Court of Appeals of Illinois, Fourth District

April 16, 2018

In re COMMITMENT OF LAWRENCE LINGLE
v.
Lawrence Lingle, Respondent-Appellant. The People of the State of Illinois, Petitioner-Appellee,

          Appeal from Circuit Court of Macoupin County No. 04MR06 Honorable Joshua Meyer, Judge Presiding.

          JUSTICE STEIGMANN delivered the judgment of the court, with opinion. Justices DeArmond and Holder White concurred in the judgment and opinion.

          OPINION

          STEIGMANN, JUSTICE

         ¶ 1 In 1966, respondent, Lawrence Lingle, was convicted of rape. In 1982, respondent was convicted of rape and deviate sexual assault. In February 2004, shortly before respondent's prison term ended, the State filed a sexually violent person petition against respondent. See 725 ILCS 207/15 (West 2004). From February 2004 to April 2015, this matter did not proceed to trial because of delays that were caused or approved by respondent.

         ¶ 2 In April 2015, respondent filed a motion seeking the appointment of a second expert witness. Respondent argued that a second expert witness was necessary because the State would be using two expert witnesses. In May 2015, the trial court denied this motion.

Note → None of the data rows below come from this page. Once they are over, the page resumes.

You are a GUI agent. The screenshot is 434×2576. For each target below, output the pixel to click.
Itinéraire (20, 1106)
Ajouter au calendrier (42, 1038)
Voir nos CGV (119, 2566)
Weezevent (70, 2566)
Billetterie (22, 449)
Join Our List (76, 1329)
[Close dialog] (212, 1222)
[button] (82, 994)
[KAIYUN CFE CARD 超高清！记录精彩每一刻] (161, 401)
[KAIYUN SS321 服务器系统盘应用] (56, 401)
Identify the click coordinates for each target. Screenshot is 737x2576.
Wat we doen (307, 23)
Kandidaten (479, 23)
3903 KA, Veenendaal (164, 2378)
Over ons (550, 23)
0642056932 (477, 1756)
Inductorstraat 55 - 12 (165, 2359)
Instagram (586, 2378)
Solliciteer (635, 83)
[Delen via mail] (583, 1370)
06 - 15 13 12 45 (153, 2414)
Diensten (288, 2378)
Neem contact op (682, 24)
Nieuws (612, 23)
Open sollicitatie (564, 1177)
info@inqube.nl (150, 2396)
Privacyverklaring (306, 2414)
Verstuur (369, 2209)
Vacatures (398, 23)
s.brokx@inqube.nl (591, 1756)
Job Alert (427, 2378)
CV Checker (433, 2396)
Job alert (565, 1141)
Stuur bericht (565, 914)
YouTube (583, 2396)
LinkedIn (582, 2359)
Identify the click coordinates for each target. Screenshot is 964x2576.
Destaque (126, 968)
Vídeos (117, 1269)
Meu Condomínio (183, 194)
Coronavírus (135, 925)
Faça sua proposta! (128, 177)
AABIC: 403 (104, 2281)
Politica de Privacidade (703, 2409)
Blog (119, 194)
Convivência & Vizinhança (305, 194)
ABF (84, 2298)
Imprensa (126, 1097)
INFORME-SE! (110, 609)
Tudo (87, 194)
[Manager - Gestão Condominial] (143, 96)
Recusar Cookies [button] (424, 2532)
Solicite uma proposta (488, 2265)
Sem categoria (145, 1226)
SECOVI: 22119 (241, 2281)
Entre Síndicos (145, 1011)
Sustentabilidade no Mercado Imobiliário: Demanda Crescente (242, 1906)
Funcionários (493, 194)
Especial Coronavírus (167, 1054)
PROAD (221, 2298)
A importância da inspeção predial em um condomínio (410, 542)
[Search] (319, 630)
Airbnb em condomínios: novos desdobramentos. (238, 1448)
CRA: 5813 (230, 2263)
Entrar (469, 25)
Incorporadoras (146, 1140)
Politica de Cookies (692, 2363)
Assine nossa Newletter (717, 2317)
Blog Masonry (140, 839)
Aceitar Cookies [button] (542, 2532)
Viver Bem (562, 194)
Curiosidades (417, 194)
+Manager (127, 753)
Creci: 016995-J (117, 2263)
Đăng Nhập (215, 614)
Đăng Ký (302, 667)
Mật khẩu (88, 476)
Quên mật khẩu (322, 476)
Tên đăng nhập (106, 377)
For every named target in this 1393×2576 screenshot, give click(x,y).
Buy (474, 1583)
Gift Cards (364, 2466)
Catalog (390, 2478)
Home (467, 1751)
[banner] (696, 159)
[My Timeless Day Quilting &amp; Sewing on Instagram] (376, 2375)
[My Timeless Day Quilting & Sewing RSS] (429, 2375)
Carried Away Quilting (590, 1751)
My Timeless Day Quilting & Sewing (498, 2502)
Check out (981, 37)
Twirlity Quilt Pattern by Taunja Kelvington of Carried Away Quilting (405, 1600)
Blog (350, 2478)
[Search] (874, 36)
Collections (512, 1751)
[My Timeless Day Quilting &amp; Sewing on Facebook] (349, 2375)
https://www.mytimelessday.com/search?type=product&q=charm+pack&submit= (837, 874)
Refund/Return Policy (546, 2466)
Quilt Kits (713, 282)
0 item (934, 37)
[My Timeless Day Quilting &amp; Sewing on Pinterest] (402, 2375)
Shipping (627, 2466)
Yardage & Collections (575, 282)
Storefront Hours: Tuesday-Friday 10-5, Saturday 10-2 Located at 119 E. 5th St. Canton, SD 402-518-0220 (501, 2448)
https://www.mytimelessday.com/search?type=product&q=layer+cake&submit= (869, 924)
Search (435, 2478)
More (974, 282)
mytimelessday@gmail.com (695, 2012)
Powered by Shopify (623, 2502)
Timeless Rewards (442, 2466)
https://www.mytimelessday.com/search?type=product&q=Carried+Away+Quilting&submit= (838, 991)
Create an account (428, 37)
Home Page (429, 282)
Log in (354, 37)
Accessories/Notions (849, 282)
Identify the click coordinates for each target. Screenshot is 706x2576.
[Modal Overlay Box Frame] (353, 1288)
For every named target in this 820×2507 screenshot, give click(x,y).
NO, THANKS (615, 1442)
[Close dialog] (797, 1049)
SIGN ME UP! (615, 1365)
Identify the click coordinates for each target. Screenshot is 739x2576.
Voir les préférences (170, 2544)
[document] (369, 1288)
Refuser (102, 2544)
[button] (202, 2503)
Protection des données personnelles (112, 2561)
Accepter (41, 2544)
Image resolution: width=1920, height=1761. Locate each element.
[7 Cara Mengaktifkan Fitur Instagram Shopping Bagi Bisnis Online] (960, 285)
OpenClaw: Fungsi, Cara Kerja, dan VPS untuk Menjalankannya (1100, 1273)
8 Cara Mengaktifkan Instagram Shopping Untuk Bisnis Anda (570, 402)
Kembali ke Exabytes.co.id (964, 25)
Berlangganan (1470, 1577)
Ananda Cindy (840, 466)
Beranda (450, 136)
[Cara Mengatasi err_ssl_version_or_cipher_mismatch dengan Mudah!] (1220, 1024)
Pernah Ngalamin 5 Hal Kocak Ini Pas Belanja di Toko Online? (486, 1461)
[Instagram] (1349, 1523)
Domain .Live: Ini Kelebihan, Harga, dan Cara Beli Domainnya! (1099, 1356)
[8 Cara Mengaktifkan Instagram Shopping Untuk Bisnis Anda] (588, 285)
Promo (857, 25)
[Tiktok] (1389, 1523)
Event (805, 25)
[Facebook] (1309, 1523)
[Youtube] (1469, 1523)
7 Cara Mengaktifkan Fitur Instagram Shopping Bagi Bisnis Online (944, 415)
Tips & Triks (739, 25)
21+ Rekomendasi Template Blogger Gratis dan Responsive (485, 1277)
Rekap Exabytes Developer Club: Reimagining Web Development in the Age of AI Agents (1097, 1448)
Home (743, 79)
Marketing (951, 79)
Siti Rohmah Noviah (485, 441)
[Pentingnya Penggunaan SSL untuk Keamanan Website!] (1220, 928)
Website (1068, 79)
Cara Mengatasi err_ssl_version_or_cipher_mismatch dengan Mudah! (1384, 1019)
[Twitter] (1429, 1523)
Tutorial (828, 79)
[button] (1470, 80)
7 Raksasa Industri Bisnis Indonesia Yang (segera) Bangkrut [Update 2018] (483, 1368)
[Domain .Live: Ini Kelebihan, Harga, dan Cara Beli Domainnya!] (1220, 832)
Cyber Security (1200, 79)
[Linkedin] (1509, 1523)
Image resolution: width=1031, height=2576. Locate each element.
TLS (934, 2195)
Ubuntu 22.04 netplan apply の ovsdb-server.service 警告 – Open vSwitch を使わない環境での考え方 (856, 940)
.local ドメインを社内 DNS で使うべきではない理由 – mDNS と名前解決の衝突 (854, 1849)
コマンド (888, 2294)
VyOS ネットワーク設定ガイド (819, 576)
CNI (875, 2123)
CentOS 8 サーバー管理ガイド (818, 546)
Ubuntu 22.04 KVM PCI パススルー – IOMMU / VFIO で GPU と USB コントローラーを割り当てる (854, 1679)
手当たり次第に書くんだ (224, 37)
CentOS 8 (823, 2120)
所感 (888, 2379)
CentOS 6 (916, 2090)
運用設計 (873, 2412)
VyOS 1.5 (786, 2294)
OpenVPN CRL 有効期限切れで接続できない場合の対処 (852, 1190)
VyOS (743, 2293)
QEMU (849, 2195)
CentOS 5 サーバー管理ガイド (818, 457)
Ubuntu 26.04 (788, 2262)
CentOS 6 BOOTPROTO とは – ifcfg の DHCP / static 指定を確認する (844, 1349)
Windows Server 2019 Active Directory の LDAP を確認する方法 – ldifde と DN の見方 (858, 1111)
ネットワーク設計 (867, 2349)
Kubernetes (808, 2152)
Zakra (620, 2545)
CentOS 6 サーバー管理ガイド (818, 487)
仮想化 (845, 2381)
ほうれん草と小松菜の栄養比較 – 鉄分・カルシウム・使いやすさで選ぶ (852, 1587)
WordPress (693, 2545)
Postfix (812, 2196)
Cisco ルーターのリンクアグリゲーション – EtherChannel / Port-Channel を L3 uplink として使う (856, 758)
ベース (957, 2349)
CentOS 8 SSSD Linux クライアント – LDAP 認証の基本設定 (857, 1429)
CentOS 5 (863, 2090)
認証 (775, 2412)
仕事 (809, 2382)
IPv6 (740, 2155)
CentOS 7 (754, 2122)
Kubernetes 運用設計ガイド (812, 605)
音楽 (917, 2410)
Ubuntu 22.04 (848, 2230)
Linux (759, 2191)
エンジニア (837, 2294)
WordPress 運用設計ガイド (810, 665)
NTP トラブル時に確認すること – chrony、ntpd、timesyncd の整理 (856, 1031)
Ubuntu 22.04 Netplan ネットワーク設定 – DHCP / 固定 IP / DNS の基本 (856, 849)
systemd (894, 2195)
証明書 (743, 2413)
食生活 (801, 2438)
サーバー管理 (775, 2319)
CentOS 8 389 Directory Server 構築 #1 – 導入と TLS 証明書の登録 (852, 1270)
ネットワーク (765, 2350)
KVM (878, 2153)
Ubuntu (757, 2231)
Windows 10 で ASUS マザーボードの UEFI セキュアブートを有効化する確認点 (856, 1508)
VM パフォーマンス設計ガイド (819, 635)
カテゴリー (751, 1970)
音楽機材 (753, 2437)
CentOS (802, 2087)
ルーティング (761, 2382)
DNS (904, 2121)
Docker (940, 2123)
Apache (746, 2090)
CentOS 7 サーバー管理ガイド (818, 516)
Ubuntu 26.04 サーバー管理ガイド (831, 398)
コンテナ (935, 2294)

         ¶ 3 In April 2017, respondent filed a motion in limine. Because respondent conceded that he was convicted of a sexually violent offense, he sought to prevent the State from mentioning the underlying facts of his convictions during opening statements. Later that month, the trial court denied this motion.

         ¶ 4 Later in April 2017, the jury found respondent to be a sexually violent person. In May 2017, the trial court ordered that respondent remain in the custody of the Department of Human Services until he is no longer a sexually violent person.

         ¶ 5 Respondent appeals, arguing that the trial court erred by (1) denying his request for an additional expert witness and (2) denying his motion in limine. Respondent also argues that the jury's verdict was "against the manifest weight of the evidence." We disagree and affirm.

         ¶ 6 I. BACKGROUND

         ¶ 7 A. The Sexually Violent Person Petition

         ¶ 8 In 1966, respondent was convicted of rape. In that case, respondent broke into a residence, threatened a woman with a knife, and raped her. The trial court sentenced defendant to 10 to 30 years in prison.

         ¶ 9 In 1982, respondent was convicted of rape and deviate sexual assault. In that case, respondent broke into a family's home, threatened the family with a knife, tied them up, raped the mother, raped her 16-year-old daughter, and raped a developmentally disabled adult. The trial court sentenced defendant to 40 years in prison.

         ¶ 10 In August 2002, respondent was placed on mandatory supervised release. Less than a month later, respondent's supervised release was revoked because he sexually assaulted his elderly and blind relative.

         ¶ 11 In February 2004, shortly before respondent's prison term ended, the State filed a sexually violent person petition against respondent. See id. From February 2004 to April 2015, this matter did not proceed to trial because of delays that were caused or approved by respondent.

         ¶ 12 B. The Relevant Procedural History

         ¶ 13 1. The Motion for a Second Expert Witness

         ¶ 14 In April 2015, respondent filed a motion seeking the appointment of a second expert witness, contending that a second expert witness was required because the State would be using two expert witnesses. In May 2015, the trial court denied this motion.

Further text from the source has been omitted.